__Work to complete__. Write out, exactly as they stand, the line containing "The image size is (913, 827)." and all subsequent lines up to and including the final line of the records.

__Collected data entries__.
▼

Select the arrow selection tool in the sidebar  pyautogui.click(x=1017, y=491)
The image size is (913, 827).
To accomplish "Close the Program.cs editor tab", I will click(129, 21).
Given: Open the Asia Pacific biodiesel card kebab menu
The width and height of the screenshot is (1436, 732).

▲

__Solved problem__.
The image size is (913, 827).
To accomplish "Close the Program.cs editor tab", I will click(129, 21).
Given: Open the Asia Pacific biodiesel card kebab menu
The width and height of the screenshot is (1436, 732).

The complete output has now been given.